Growing up, Svenson said, she was always encouraged by her parents and teachers and told that she could accomplish anything. After high school, she attended the University of St. Mary and earned a degree in English and psychology. Svenson says she has always had a passion for special education beginning from her days attending a Kansas Youth Empowerment Academy as a teen.

“I guess it was all of the support I had when I was growing up that made me believe that anything was possible,” Svenson said.

She has also had a passion for writing and has been writing plays and short novels for most of her life. Before signing the book deal for the “I Can Series,” Svenson said she had submitted seven short novels for consideration.

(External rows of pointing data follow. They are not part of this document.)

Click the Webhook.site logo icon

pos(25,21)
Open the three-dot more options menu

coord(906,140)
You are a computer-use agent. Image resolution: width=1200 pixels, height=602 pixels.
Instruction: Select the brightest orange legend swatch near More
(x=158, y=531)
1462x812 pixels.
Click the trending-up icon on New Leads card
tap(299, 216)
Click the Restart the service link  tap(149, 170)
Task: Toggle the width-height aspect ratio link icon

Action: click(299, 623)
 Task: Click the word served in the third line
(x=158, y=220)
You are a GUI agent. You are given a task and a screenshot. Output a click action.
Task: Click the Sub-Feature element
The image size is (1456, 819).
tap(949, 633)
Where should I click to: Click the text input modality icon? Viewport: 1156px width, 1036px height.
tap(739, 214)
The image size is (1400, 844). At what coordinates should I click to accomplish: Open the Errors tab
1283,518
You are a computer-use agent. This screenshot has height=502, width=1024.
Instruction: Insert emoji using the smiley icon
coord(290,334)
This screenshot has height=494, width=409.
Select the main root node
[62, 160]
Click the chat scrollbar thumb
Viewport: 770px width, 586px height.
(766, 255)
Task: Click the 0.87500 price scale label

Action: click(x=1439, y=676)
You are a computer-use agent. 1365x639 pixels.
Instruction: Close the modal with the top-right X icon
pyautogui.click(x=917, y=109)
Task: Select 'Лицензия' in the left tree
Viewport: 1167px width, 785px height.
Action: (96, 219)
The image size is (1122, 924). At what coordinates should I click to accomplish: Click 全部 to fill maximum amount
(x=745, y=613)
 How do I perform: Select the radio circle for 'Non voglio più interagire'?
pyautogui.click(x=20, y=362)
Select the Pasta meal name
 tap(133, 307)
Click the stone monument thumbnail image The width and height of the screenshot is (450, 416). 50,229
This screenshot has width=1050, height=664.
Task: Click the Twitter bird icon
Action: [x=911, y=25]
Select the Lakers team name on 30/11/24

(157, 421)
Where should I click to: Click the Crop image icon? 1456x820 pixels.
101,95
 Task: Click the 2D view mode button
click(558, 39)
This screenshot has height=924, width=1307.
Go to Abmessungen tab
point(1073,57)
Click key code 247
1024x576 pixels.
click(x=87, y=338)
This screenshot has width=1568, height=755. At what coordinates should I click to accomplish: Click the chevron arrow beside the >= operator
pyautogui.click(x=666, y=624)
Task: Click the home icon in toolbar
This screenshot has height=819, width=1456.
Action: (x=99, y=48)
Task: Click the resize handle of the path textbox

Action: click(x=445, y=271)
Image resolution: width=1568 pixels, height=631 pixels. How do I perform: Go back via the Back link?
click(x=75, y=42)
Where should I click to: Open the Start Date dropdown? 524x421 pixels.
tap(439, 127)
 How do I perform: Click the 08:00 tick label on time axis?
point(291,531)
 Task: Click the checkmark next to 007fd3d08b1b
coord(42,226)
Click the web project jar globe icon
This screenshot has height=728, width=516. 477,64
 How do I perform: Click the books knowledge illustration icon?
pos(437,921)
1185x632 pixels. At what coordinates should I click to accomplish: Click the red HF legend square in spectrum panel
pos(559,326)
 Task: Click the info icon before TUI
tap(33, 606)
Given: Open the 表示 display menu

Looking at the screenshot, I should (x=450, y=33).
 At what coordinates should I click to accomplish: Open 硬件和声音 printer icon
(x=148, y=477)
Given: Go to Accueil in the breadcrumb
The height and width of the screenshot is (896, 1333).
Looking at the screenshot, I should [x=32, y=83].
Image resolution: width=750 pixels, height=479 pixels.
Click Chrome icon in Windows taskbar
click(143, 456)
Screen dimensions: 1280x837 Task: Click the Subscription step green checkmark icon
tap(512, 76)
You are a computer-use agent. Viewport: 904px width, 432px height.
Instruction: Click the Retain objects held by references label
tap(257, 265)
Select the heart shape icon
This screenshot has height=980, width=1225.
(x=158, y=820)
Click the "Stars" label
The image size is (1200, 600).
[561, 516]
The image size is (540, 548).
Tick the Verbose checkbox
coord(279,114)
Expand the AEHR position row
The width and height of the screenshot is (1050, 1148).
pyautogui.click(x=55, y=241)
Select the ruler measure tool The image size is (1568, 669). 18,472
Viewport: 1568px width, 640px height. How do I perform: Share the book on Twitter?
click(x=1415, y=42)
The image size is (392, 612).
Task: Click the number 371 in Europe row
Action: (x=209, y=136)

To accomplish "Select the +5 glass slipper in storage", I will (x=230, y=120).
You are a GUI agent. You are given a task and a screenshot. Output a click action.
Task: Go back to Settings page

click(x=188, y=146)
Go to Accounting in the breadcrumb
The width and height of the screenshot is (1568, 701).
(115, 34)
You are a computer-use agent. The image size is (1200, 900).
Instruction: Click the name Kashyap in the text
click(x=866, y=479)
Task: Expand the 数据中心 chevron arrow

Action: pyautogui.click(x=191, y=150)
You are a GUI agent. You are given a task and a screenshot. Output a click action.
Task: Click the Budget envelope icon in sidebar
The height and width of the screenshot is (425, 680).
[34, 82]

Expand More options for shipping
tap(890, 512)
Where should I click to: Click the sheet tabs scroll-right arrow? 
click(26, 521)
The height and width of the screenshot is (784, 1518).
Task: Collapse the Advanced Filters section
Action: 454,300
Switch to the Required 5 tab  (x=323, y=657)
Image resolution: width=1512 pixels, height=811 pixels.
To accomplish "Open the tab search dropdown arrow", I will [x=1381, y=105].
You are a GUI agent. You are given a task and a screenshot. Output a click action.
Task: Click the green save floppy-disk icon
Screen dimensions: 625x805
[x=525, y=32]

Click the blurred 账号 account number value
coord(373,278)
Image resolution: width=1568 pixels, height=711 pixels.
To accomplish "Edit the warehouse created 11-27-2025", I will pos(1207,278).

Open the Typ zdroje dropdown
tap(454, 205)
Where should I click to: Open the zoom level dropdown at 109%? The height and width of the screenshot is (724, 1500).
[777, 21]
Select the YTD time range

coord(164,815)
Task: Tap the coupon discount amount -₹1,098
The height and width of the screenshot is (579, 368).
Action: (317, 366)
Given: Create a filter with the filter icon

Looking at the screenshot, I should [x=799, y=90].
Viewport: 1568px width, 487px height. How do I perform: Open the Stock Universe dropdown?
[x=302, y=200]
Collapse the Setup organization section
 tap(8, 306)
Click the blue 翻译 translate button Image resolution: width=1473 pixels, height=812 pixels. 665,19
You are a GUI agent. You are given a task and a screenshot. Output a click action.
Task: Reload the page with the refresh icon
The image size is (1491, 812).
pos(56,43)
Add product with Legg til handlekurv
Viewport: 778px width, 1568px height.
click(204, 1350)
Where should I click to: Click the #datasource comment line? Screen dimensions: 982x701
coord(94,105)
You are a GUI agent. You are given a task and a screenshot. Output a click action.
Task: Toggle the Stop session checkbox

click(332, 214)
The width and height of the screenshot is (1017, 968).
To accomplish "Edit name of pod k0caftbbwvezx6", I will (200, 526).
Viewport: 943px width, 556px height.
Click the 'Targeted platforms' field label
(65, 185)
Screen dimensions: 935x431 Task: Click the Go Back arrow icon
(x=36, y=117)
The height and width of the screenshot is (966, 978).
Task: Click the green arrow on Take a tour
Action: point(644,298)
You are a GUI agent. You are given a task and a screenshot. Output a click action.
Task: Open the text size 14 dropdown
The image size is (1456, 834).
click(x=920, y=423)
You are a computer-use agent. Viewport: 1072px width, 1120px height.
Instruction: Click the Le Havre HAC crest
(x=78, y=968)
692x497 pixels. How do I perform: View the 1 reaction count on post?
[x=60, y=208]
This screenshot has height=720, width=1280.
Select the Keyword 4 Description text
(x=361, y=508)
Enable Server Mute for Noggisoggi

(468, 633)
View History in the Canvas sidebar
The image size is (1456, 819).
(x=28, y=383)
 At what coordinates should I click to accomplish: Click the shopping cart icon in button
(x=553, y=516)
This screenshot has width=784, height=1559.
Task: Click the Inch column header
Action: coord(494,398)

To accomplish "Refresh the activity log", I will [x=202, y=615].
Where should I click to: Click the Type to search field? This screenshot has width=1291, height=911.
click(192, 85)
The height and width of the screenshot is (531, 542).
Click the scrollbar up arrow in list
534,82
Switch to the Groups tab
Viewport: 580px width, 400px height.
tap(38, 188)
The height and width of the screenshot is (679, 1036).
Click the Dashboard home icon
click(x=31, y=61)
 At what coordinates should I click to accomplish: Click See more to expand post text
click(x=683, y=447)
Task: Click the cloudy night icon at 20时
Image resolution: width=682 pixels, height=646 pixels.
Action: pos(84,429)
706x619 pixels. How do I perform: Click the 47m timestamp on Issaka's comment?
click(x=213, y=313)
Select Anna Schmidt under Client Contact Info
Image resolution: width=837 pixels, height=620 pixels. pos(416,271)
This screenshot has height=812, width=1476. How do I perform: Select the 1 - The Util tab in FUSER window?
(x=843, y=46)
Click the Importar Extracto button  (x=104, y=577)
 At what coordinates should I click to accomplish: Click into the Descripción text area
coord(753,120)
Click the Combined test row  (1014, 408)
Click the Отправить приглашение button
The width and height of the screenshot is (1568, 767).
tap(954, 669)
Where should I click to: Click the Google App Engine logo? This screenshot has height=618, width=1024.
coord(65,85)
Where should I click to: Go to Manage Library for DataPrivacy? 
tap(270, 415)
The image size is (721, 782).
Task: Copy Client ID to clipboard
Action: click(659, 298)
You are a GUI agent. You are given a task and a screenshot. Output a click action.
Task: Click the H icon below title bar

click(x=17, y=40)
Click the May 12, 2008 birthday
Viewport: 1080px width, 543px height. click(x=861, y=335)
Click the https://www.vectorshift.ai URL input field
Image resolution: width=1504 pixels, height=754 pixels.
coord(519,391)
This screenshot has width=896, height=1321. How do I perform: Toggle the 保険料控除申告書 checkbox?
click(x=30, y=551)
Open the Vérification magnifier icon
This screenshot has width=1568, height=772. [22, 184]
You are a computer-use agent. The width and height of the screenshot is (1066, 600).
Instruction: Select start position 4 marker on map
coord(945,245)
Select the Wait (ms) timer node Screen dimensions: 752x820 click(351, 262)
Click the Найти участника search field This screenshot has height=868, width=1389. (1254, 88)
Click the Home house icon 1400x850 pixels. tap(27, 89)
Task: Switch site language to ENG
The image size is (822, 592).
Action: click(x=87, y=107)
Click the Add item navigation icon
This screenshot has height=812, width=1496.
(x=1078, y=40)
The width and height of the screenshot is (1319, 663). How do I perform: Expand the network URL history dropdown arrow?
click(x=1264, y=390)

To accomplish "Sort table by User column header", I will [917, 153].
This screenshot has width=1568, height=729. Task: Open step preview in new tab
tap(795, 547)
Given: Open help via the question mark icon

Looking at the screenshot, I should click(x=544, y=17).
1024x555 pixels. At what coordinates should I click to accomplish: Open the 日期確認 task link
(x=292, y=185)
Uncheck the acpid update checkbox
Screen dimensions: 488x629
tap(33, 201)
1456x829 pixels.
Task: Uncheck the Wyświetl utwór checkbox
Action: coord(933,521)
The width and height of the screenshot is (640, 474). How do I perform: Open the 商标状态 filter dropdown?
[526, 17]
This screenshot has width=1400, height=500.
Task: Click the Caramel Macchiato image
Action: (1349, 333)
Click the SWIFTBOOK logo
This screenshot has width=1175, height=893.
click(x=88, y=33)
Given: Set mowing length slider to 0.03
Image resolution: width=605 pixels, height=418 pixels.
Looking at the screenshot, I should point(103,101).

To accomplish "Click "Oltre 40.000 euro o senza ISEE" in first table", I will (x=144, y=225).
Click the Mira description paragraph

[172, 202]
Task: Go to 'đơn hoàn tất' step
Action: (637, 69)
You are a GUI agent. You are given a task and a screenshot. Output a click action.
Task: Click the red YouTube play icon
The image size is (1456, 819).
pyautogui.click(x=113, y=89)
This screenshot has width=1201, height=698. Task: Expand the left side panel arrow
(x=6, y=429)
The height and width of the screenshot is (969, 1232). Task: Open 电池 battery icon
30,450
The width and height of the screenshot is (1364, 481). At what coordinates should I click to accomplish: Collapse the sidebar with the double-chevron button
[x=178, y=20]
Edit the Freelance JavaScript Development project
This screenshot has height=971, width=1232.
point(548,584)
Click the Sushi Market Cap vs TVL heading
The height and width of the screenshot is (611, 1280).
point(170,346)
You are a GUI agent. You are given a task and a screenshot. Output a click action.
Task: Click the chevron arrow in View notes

It was when they were rejected that Svenson’s parents suggested she try writing a children’s book.

“Then I started to think about my uncle and the inspiration he is,” Svenson said.

Tate Publishing contacted Svenson four weeks after she submitted the story, interested in pursuing a series. Each book in the series will focus on a child with a different disability and how the child overcame perceived limitations.

Svenson has been promoting the book all summer and has held signings throughout Leavenworth County, all while attempting to reach children individually as a teacher.

“I try to get it engraved in their minds that I believe in them,” Svenson said, “that they can do anything.”